Buddyhead: Do you think your outlook with this band gets swallowed up in the current “bookbag rock” scene?

Arty: I never thought it got that big, honestly. I remember the first time we went on tour and I saw kids with my hair cut, and I got pretty upset and I went home and I shaved my head. But you know what? Fuck it, whatever. People look at you and perceive the way you’re gonna sound. I'm not going to dress up in a clown suit...

Phil: Not for 30 kids a night.

Arty: For 30,000 I'd dress up in clown suit. I'll do anything, as long as I get paid.

Buddyhead: I hit on that. When I heard your record, it was very immediate, I knew what you guys were about. I really appreciated that I wasn't being pandered to, and you guys weren't trying to be cool with some clique music culture... you guys are just like "this is us".

Arty: We're kind of doing it our way. You know how easy it is to get big when you go along with what's cool. I don't even know what's cool, I'm 27. I fucking got out of hardcore when I was 18. I don't care. I just play and write songs and I listen to Yes and Genesis all day and drink a lot of beer.

Buddyhead: What have you guys been listening to lately?

Phil: This tour’s soundtrack was anything from Jane's Addiction to Joe Jackson.

Arty: I know I put on Oasis at some point.

Buddyhead: Have you heard the new Oasis album?

Arty: Yeah, of course.

Buddyhead: What do you think?

Arty: I think it's bad.

Buddyhead: You should have seen that guy on 120 minutes, he was sooo awesome.

Arty: Was Liam on? I'm one of the biggest Oasis collectors.

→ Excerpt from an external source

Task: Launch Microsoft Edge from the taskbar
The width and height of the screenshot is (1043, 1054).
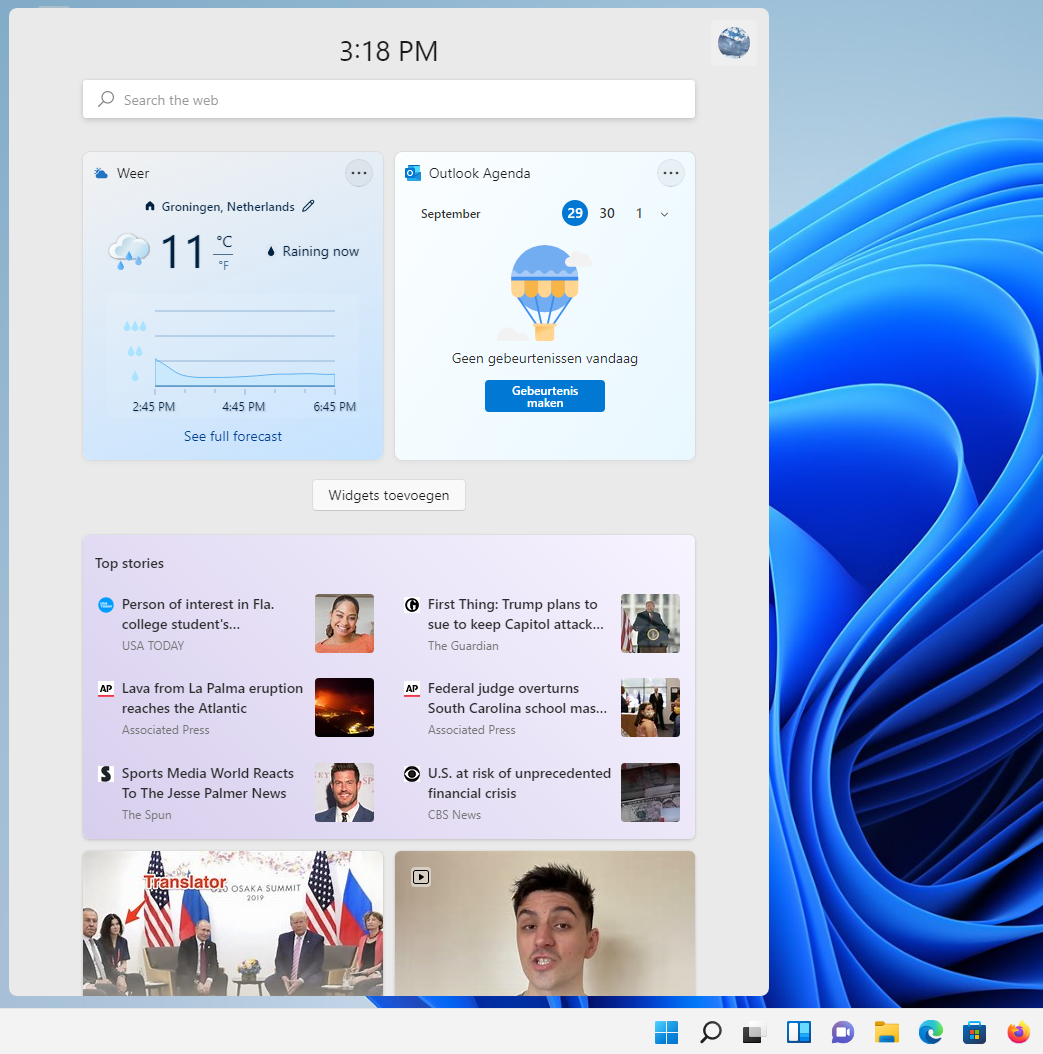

Buddyhead: Yeah he was, he was a total arrogant pompous prick... it was awesome. Very entertaining. They were like, “so your taking this band Travis on tour with you, that's good”. And Liam is all "No it's fucking not…."

Arty and Buddyhead: "It's good for them!"

Arty: I have an entire dresser filled with magazines from all over the world with them on the cover.

Buddyhead: Their honesty is great, they admitted that "the last record sucked, we were doing too much cocaine".

Arty: And now they're fucking straight. Big fucking mistake cause now they're fucking boring. He’s not fucking chicks in bathroom stalls anymore…it's lame.

Buddyhead: Yeah, almost as lame as bringing your girlfriends on tour huh?

Arty: Shut the fuck up.

Matt: It's like bringing sand to the beach... but you’re bringing crappy extra sand.

Arty: Hey I still drink...

Phil(laughing): “Crappy extra sand?”

Buddyhead: So tell us about these girls that showed up...

Arty: Basically it's my girlfriend and three of her friends from New York. She brought her friends because I don't pay attention to her when I'm on tour so she comes to visit me. I mean... I can't... I mean she meets up with me after I've been in the van with these guys and all we're saying is “Suck it” every 5 minutes, and now I have to be normal. Plus I'm drinking half a case of beer every night and now all the sudden I have to stop.

Matt: Your girlfriend must have not realized that California girls are hot.

Phil: Haha, that's why she came to LA.

Arty: Shut up, you’re gonna get me in trouble.

Buddyhead: What is your perception of LA besides the girls?

Arty: It's too fucking spread out for one. The weather is nice, I mean it's too spread out. To me New York is the epitome of... it’s the greatest place in the world, it just doesn't get any better. There's no restrictions on buying alcohol, which is my number one fucking pet peeve outside of New York.

Phil: I kind of dig LA, it's kind of got that busy feel and it's close to the beach, not like in New York where the city's awesome, but if I want to surf I have to jump on the subway and go to a crappy beach in Queens. Or I can get in a car and drive 2 hours to a nice beach.

Buddyhead: It can get pretty gross out here, all the Hollywood bullshit.

Arty: Everyone here is all Industry and I hate that shit.

Buddyhead: It can be kind of discouraging yet amusing when you see new bands get 400K to put out records and they just suck.